Passons désormais à l’essentiel du produit final réalisé par les quatre membres britanniques de Napalm Death, c’est-à-dire la musique elle-même. Comme introduit plus tôt, ce groupe ne cesse d’évoluer tout en gardant ses origines agressives et menaçantes. Le mélange de grindcore et de death métal est tout simplement délicieux. Avec «Apex Predator – Easy Meat», on atteint réellement l’apex de la brutalité. Loin d’être familiers avec la production de mélodies progressives, les anglais reviennent en force avec des titres qui ne s’éternisent pas et qui concentrent leurs priorités. La durée moyenne des chansons se trouvant autour des deux minutes et trente secondes, prouve que la racine grind est toujours bien ancrée. Très peu de breakdowns sont utilisés tout au long de l’album; on retrouve davantage des riffs très rapides, au niveau de chaque instrument, accompagnés d’une performance vocale adoptant tout autant de vitesse et de précision.

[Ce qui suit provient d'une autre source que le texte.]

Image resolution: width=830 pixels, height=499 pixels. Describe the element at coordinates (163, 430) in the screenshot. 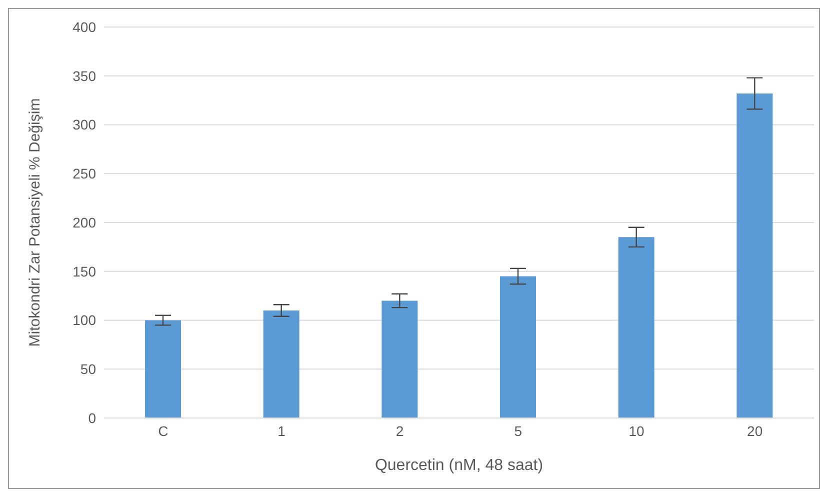

I see `x-tick-label: C` at that location.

En haut de liste se retrouve la seule piste qui donne le moindre répit au consommateur et qui porte le même nom que l’album en tant que tel. Il s’agit d’une introduction parlée en une langue étrangère, qui ressemble à une prière, peut-être récitée dans un lieu saint clos, puisqu’on distingue un écho. La transition entre ce morceau et le second est complètement absente, ne laissant aucun temps à notre cerveau pour se préparer. Vient donc «Smash A Single Digit», titre extrêmement violent et absolument démentiel. C’est l’exemple parfait de la description du genre qu’est le grindcore; beaucoup de notes en très peu de temps, des accords puissants donnant la chair de poule et un vocal d’une qualité comme il s’en fait peu.

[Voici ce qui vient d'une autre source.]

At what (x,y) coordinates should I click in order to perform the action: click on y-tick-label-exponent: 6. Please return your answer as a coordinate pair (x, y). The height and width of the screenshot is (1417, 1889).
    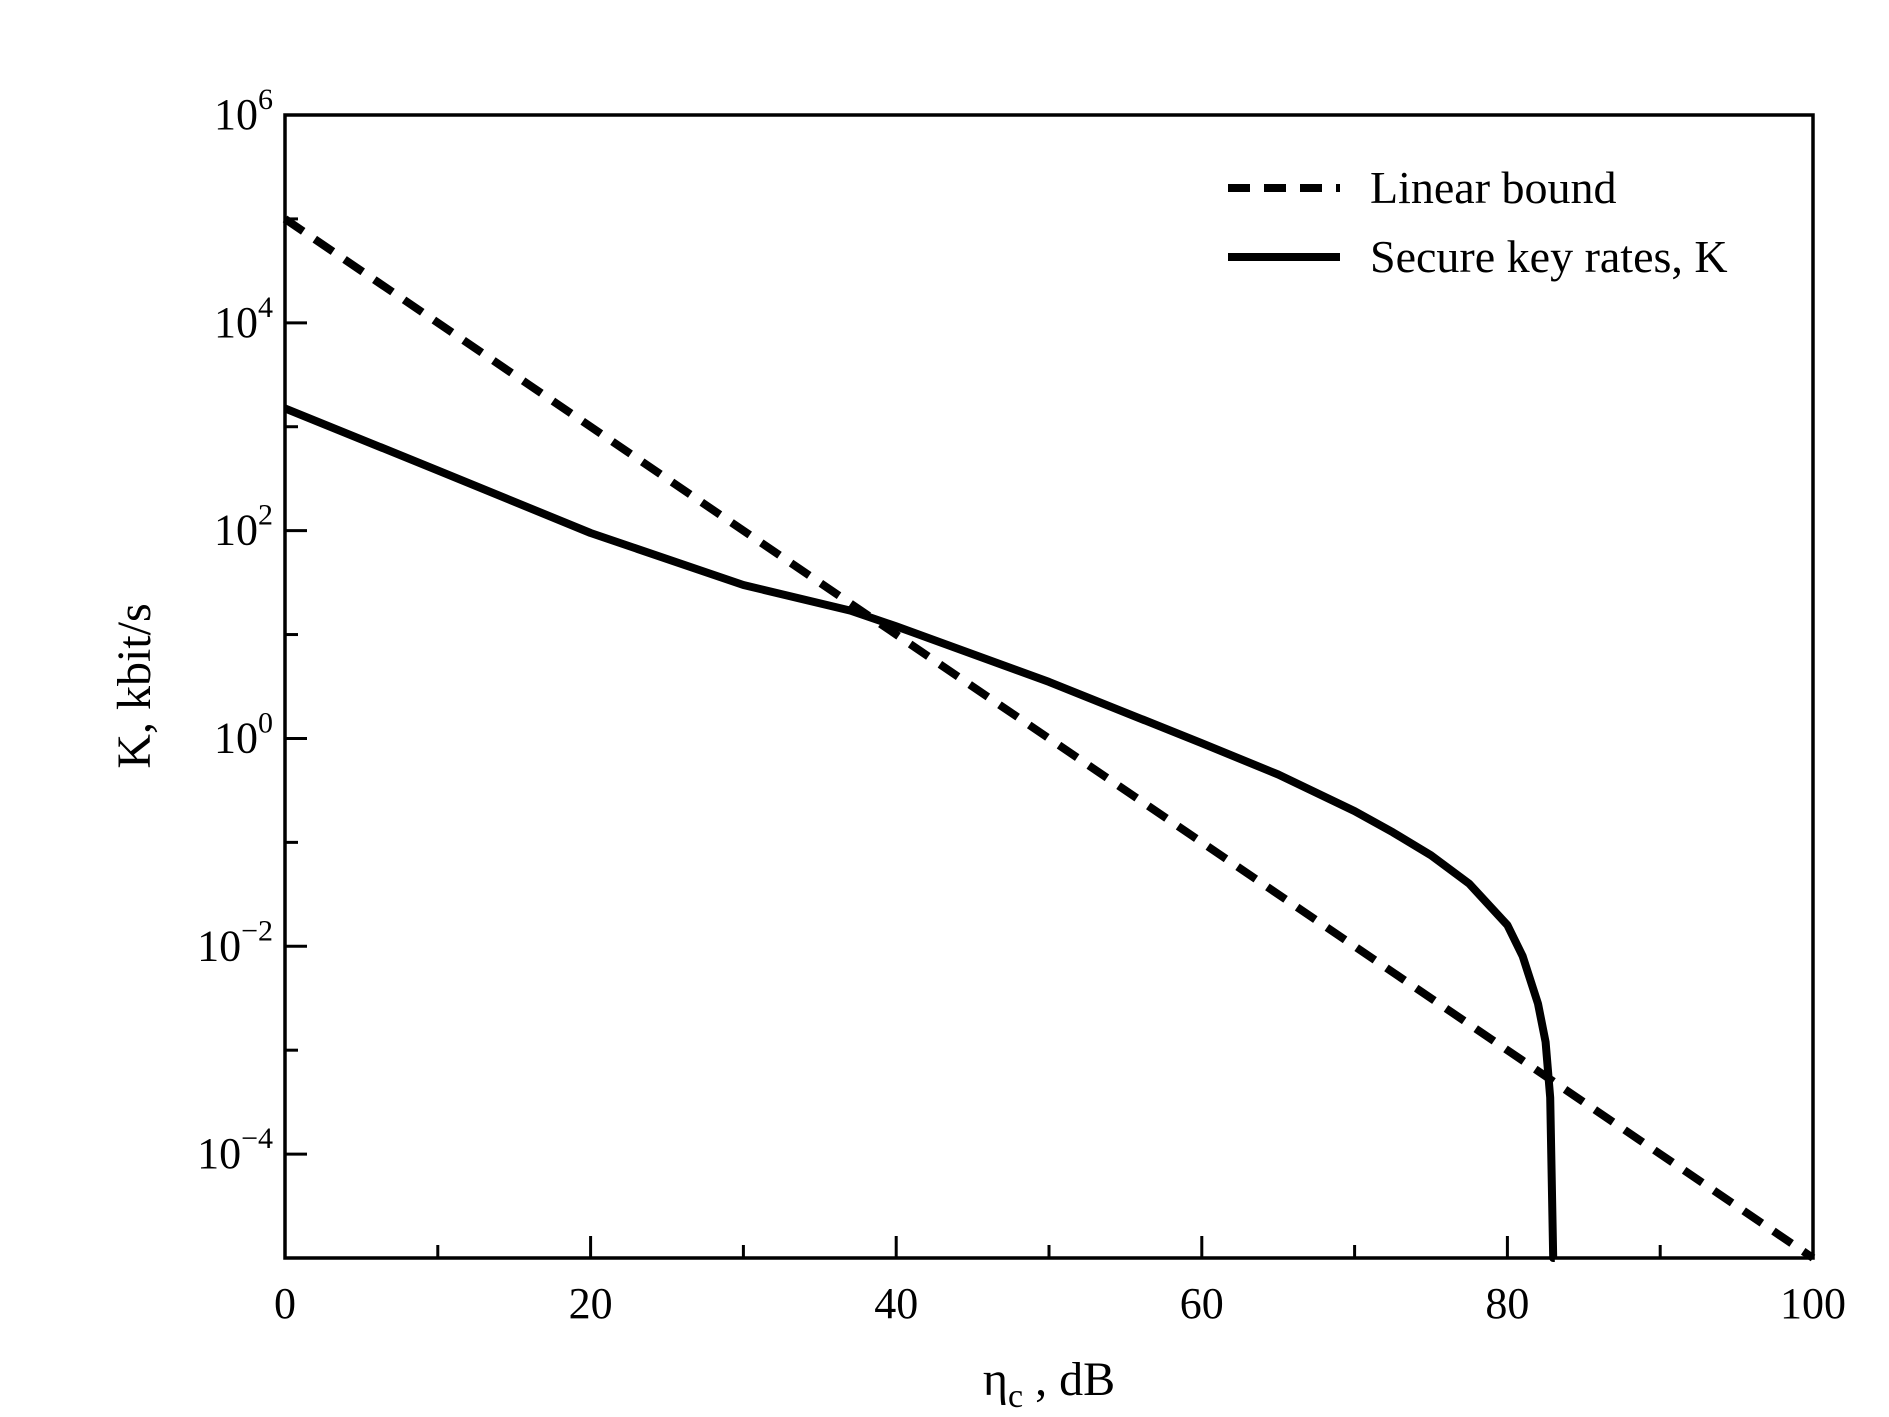
    Looking at the image, I should click on (266, 100).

Nulle pause n’est accordée jusqu’au début de la septième piste, «Dear Slum Landlord», qui fait revivre l’ambiance présentée dans l’introduction, seulement avec l’accompagnement de tous les instruments. Dès «Bloodless Coup», Napalm Death redirige l’écoute encore une fois vers le chaos. «Beyond The Pale», «Stunt Your Growth» et «Hierarchies» ne font pas exception à la règle. Il y a maintenant celle-ci, «One-Eyed», où l’énergie émise par le groupe atteint son sommet; il semble qu’ils voulaient voir jusqu’où il était possible de pousser la démence à travers la musique.

Alors qu’on pense que le tout va se sceller dans le calme et le bien-être avec «Clouds of Cancer», bercé par le piano et les mélodies tintamarresques, on se laisse une dernière fois surprendre par l’enchaînement avec «Victims of Ignorance» qui vient partager la dernière piste. Sur une note brève et endurcie se termine l’écoute du treizième ouvrage de Napalm Death.

En guise de conclusion, il est important de garder en tête que la formation britannique a toujours été une référence et un guide pour plusieurs groupes de ce genre. Cette fois-ci, avec «Apex Predator – Easy Meat», le quatuor a carrément repoussé les limites et établi de nouvelles normes. Majestueux et fort goûteux du lever jusqu’au coucher, il ne serait pas surprenant qu’il se retrouve dans votre liste de favoris ou encore des plus écoutés: c’est addictif. Le début de l’année 2015 est prometteur pour le reste à venir.